(Beginning of Extract provided)

This data dictionary describes the full set of derived variables to use for analyses after running load_prostate_redcap() and check_prostate_redcap(recommended_only = TRUE). Additional variables may be available, especially if disabling recommended_only.

For definitions and underlying data collection, see the data dictionary of the REDCap database.

Patient-level data

Available in the datasets$pts dataset.

At diagnosis

Variable Description Levels Reasons for missing values
ptid Patient ID. Will be sequential integer number in deidentified data. (No missing values)
age_dx Age at prostate cancer diagnosis (in years) Continuous Date of birth or diagnosis unavailable (unusual1)
race4 Self-reported race, 4 categories Asian; Black or African American; White; Other (the latter category to avoid identifiability in uncommon categories) Not reported
race3 Self-reported race, 3 categories Asian; White; Black Another category or not reported
smoking Self-reported smoking status around first contact Current; Former; Never Not reported
bx_gl34 Gleason score at biopsy (diagnosis), grade-grouped <7; 3+4; 4+3; 8; 9-10 Not available or Gleason score sum 7 with unknown major/minor pattern
psa_dx Prostate-specific antigen at cancer diagnosis (ng/ml) Continuous Unavailable
psa_dxcat Prostate-specific antigen at cancer diagnosis (ng/ml) <4; 4-10; 10-20; >20 Unavailable
lnpsa_dx Prostate-specific antigen at cancer diagnosis (ng/ml), loge-transformed Continuous Unavailable
stage Clinical TNM stage at diagnosis N0/NX M0; N1 M0; M1 Metastasis (M) stage component unavailable (unusual1)

(End of Extract provided)

Exercise requirements:
(a) According to the data dictionary, which dataset holds the patient-level variables?
(b) Pull out of the data dictionary the stretch from "Variable Description Levels" through "diagnosis unavailable (unusual1)", copying it word for word.

(Beginning of Dataset extract)

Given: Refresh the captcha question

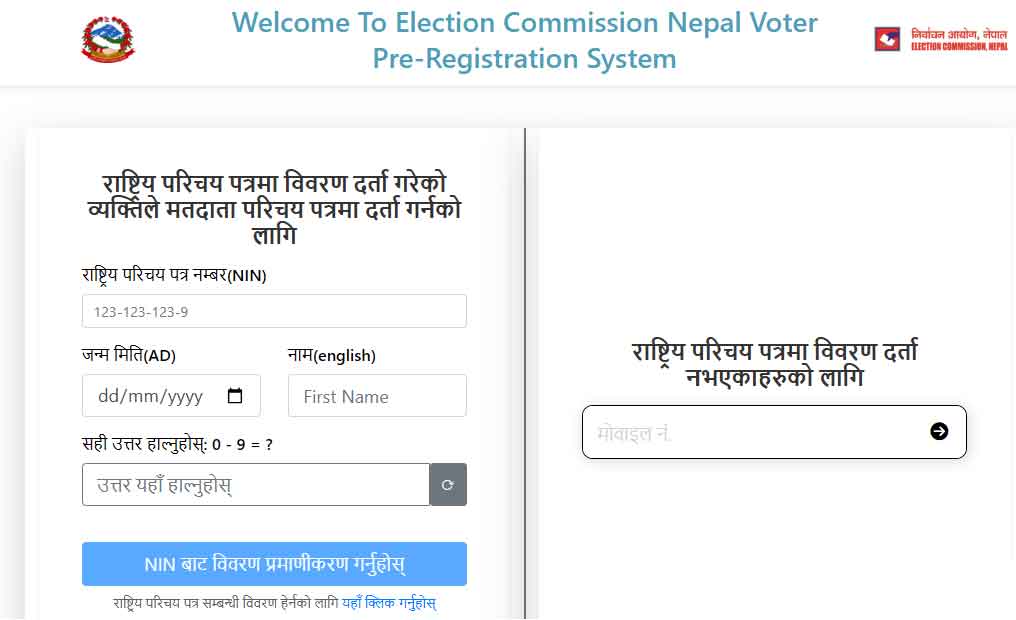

(End of Dataset extract)

Expected responses:
(a) The datasets$pts dataset.

(b)
Variable Description Levels Reasons for missing values
ptid Patient ID. Will be sequential integer number in deidentified data. (No missing values)
age_dx Age at prostate cancer diagnosis (in years) Continuous Date of birth or diagnosis unavailable (unusual1)